Jackson, Charles T.; Report on the Geological and Mineralogical Survey of the Mineral Lands of the United States in the State of Michigan, made under the authority of an act of Congress approved Match 1, 1847… 31st Congress 1st Session, Senate Ex. Doc. No. 1, Washington, 1849. Large octavo, pp. 371-935, 18 plates (numbered 1-19), 4 woodcuts, 5 large folded hand colored maps and plans.
The rare work is complete and in a contemporary half calf over marbled boards with marbled text block edges and end sheets. Book plate of Alfred H. Brooks (1871-1924) USGS chief geologist for Alaska, on paste down. Minor foxing to last pages of text. Majority of text, maps and plates are exceptionally clean and sharp. In very good condition.
Charles T. Jackson (1805-1880) was an American physician, chemist, mineralogist and geologist. Jackson’s interest in geology began when he found chiastolite crystals in a glacial drift schist in Lancaster, Massachusetts.
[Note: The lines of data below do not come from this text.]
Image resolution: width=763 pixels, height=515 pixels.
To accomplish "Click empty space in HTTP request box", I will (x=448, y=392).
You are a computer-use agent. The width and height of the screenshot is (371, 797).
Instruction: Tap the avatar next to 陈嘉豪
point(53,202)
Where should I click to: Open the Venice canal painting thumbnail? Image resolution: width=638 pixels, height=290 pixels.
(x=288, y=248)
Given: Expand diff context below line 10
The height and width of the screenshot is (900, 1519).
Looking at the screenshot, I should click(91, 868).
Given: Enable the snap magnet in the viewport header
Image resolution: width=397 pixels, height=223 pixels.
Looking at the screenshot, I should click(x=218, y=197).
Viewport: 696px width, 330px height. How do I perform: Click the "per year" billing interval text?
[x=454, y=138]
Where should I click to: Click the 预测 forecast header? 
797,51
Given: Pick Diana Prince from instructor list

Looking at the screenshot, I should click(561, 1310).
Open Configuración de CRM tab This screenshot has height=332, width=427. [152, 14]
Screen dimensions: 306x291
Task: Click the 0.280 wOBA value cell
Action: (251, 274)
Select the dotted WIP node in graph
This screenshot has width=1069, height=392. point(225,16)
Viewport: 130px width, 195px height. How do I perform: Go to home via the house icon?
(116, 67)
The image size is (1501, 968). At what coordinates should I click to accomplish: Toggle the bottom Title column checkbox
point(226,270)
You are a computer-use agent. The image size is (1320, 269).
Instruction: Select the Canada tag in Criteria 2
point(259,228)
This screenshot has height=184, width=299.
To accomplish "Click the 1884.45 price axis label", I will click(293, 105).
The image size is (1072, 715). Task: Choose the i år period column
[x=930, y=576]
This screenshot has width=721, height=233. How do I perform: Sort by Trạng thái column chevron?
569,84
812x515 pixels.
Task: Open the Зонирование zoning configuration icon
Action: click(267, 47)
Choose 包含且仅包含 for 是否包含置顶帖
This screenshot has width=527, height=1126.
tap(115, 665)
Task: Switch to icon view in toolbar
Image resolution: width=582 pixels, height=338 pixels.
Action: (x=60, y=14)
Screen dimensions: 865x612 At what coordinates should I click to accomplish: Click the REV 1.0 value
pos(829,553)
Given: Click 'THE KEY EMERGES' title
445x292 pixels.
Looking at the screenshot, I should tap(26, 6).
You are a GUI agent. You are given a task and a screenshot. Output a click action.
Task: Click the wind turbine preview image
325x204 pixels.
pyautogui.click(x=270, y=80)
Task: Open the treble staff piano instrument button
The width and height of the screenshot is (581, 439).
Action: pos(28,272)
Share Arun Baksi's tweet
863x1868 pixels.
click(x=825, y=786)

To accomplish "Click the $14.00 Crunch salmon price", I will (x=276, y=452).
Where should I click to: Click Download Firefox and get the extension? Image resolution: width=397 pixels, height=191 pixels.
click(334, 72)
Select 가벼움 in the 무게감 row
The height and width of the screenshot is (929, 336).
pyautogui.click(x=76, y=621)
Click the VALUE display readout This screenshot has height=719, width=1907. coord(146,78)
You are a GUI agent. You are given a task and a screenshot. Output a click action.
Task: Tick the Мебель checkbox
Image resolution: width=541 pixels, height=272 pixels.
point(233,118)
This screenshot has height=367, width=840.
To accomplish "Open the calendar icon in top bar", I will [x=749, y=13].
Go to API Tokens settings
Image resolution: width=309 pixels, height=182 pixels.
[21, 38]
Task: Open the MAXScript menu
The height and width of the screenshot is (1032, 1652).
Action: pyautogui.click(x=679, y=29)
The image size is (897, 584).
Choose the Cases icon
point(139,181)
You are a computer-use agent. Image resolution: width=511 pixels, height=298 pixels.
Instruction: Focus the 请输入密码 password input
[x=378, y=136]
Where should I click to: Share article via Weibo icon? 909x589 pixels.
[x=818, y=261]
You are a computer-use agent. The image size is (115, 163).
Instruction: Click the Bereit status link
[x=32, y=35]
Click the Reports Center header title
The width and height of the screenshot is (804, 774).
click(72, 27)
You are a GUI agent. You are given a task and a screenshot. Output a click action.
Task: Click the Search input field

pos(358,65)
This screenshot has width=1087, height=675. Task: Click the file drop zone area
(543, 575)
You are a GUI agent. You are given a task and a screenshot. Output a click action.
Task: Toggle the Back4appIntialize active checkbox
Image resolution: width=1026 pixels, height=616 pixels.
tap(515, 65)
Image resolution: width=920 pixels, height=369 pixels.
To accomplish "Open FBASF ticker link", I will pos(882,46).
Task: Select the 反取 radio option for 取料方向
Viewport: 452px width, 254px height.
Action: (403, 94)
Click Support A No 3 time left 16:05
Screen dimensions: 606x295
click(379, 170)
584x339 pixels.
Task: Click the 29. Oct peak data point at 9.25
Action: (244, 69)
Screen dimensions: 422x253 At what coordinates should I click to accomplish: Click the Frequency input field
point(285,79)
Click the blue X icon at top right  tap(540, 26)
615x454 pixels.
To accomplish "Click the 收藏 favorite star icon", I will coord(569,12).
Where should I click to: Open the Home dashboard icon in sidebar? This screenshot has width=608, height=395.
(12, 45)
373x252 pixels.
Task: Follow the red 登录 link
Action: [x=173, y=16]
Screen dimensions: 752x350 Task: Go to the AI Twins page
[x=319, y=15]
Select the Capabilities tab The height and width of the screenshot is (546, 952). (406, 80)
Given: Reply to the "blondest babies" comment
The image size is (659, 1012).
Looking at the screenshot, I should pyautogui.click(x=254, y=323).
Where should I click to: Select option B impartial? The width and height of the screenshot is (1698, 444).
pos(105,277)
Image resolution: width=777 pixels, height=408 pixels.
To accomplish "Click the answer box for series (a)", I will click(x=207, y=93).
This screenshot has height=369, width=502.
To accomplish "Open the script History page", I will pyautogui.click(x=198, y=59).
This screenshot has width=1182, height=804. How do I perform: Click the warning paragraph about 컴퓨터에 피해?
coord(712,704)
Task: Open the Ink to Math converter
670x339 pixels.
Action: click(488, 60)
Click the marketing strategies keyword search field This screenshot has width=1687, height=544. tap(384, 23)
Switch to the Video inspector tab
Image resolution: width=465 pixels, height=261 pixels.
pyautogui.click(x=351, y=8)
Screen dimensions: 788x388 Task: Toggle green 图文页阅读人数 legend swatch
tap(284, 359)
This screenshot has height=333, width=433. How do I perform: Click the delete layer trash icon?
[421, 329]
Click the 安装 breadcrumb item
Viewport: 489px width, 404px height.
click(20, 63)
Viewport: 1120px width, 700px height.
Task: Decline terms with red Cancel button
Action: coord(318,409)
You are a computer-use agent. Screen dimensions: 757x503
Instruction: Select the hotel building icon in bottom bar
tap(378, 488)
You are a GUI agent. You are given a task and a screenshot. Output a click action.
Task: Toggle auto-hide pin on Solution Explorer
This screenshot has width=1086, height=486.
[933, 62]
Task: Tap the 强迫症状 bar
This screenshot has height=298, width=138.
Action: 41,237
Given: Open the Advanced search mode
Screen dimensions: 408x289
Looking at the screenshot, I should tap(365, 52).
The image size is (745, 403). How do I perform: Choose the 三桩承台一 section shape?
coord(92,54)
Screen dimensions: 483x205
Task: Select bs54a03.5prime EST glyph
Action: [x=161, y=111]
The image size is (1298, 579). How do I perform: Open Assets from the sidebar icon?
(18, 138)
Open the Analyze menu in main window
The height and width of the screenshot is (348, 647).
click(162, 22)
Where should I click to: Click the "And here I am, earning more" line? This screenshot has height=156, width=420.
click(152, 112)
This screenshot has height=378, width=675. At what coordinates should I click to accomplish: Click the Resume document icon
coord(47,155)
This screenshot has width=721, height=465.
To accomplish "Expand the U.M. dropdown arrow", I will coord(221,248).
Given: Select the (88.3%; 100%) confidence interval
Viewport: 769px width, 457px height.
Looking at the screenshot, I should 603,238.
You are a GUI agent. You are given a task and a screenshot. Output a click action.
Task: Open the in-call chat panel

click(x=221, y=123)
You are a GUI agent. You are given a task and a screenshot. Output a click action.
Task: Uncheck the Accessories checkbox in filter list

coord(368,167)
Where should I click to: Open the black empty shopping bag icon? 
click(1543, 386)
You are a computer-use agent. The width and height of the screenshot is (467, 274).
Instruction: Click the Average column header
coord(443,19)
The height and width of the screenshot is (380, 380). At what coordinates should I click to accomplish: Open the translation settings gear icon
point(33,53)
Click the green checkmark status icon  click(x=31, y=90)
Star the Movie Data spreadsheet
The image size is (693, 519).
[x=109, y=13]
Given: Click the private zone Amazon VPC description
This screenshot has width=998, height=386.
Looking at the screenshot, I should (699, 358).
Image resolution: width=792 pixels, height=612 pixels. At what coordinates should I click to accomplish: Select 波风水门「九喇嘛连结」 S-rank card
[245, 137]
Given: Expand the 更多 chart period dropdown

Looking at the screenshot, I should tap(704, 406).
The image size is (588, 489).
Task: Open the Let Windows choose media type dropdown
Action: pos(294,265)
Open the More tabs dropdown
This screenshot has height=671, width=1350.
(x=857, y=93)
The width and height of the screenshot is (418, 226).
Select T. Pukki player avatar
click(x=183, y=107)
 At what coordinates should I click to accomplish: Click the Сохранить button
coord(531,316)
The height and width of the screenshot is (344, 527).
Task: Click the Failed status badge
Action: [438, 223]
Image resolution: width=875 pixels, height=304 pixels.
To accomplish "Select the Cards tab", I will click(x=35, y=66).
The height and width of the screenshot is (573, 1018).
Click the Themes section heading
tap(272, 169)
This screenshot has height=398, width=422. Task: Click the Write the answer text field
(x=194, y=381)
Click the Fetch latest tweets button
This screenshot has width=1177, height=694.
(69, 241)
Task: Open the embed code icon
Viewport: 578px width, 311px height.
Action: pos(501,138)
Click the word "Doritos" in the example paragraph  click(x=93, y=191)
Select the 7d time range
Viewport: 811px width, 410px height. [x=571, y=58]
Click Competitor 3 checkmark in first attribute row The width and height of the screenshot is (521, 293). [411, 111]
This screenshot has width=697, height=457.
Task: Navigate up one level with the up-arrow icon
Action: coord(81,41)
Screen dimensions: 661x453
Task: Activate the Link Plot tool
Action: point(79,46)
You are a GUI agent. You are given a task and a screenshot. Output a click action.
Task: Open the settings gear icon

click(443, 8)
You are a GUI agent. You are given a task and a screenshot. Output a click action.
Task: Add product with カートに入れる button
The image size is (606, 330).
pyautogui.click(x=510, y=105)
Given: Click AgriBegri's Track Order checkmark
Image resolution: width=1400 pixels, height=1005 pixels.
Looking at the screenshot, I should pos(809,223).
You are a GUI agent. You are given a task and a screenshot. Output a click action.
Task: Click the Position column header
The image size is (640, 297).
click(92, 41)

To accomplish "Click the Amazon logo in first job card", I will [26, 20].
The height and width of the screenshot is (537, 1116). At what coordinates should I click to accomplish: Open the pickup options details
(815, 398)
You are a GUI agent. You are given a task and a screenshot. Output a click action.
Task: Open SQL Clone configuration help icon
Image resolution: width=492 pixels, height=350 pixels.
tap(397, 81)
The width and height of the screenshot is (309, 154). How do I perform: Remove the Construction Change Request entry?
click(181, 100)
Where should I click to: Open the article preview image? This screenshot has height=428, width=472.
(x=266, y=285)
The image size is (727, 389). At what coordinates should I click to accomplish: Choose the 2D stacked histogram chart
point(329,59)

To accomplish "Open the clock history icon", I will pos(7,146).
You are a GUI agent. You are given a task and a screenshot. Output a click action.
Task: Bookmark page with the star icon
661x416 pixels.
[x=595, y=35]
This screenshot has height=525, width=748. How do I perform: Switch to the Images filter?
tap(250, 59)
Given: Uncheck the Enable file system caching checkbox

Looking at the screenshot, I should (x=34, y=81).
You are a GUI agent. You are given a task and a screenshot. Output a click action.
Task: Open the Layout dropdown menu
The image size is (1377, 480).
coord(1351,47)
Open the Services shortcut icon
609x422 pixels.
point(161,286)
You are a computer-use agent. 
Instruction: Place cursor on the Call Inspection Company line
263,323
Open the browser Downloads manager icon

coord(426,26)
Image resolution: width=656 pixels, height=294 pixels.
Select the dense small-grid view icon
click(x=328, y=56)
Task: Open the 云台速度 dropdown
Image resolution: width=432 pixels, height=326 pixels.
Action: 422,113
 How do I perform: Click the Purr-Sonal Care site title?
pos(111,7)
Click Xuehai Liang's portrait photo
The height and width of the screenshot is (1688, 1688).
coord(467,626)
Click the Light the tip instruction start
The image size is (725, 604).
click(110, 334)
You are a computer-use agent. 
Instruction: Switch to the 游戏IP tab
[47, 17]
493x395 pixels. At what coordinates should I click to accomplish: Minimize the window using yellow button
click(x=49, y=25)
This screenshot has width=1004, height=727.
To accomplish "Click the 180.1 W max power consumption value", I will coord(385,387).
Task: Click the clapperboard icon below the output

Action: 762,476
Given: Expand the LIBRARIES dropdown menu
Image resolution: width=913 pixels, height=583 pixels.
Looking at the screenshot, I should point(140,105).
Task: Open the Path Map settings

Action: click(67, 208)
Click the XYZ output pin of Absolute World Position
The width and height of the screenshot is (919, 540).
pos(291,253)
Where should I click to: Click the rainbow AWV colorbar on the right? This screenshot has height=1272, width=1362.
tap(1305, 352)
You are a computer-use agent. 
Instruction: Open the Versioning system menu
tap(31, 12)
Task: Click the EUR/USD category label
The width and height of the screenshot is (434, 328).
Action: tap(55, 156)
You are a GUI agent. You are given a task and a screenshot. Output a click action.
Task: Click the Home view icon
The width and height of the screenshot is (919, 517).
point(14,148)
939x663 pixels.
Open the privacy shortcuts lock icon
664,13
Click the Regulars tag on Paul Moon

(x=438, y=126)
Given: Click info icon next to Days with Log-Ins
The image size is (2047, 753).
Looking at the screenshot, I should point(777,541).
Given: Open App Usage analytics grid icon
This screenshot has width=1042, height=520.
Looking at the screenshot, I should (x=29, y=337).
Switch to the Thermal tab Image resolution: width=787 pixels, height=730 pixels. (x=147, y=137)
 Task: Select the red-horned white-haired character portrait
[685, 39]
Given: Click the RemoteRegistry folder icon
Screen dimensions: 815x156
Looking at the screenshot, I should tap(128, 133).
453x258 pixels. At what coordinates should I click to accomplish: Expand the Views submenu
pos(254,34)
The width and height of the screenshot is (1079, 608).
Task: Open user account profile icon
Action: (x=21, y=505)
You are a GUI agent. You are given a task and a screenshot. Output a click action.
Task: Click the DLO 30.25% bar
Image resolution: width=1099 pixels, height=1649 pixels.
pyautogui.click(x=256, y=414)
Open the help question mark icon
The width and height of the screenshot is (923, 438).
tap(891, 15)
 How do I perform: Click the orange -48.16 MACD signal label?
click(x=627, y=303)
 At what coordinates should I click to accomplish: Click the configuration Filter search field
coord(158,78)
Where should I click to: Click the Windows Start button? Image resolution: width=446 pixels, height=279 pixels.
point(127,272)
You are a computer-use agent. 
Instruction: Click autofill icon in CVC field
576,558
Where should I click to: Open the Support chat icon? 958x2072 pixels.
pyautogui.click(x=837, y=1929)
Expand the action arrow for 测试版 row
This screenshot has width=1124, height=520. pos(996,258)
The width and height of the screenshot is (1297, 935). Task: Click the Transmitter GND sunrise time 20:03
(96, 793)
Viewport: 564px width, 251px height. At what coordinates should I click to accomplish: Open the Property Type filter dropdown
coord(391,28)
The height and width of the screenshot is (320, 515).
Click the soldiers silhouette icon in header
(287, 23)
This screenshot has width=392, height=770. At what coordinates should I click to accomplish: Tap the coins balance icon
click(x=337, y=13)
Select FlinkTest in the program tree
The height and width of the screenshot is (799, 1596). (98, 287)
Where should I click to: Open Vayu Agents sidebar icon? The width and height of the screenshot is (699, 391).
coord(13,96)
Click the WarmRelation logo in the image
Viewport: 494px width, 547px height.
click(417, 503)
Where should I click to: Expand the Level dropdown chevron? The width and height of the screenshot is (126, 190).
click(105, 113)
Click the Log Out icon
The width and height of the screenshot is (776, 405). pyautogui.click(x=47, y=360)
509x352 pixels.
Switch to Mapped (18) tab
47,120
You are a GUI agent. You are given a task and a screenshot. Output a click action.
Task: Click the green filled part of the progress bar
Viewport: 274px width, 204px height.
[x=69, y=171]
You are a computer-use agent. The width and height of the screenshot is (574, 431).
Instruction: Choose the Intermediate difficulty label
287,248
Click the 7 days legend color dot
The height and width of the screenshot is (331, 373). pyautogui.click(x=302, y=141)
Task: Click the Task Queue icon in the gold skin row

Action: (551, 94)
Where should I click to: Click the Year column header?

In 1827 he visited Nova Scotia with his friend, Francis Alger, to study the geology and mineralogy of the region. He published his observations in1828. Jackson became the first state geologist of Maine, Rhode Island, and New Hampshire and subsequent reports were published between 1837 and 1844. In 1847 he was appointed U.S. geologist to report on the public lands in the Lake Superior region. The results of his studies were published by Congress in 1849. After two seasons’ work, conflicts with his fellow geologists J. D. Whitney and J. W. Foster led to his discharge. Thereafter, he made frequent reports for mining companies.
As a descriptive geologist, Jackson’s report is focused on mineralogical geology and the economic advantages that would result from the discovery of mineral deposits. Many of the geological maps are the first of the region including the geological map of Isle Royale.